■ **Working data**:
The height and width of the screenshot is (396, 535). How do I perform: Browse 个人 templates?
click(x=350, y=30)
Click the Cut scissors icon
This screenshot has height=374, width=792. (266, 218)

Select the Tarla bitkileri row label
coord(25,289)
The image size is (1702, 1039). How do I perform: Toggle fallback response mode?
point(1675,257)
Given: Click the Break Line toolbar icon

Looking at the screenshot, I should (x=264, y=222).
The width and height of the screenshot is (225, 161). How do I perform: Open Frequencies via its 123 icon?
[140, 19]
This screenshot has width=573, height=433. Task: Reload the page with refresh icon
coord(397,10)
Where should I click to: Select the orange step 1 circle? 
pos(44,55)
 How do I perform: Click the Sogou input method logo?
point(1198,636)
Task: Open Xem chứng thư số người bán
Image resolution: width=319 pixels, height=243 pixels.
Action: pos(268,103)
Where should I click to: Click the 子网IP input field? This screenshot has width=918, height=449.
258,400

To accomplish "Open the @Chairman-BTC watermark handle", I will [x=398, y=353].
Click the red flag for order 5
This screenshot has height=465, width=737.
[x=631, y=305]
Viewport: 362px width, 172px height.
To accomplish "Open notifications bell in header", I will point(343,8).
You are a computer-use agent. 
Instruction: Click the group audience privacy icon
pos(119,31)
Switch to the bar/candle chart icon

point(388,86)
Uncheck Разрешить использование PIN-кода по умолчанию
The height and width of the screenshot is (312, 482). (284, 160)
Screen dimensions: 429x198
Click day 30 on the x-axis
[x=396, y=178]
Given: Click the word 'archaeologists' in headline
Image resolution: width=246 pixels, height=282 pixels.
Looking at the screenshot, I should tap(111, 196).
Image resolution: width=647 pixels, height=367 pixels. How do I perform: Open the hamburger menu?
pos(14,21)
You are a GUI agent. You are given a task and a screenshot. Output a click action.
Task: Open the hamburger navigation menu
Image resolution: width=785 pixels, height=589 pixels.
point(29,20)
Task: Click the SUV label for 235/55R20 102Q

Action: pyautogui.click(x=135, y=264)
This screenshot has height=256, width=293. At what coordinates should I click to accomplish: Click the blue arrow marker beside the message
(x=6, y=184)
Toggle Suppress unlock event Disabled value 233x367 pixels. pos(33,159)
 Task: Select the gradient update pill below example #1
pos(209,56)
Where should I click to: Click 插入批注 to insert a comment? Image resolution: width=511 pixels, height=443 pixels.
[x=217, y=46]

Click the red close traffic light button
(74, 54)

■ **Instructions to follow**:
Some lines of the records above may hold the word "agent". Report how many, and nothing else.

■ **Answer space**:
2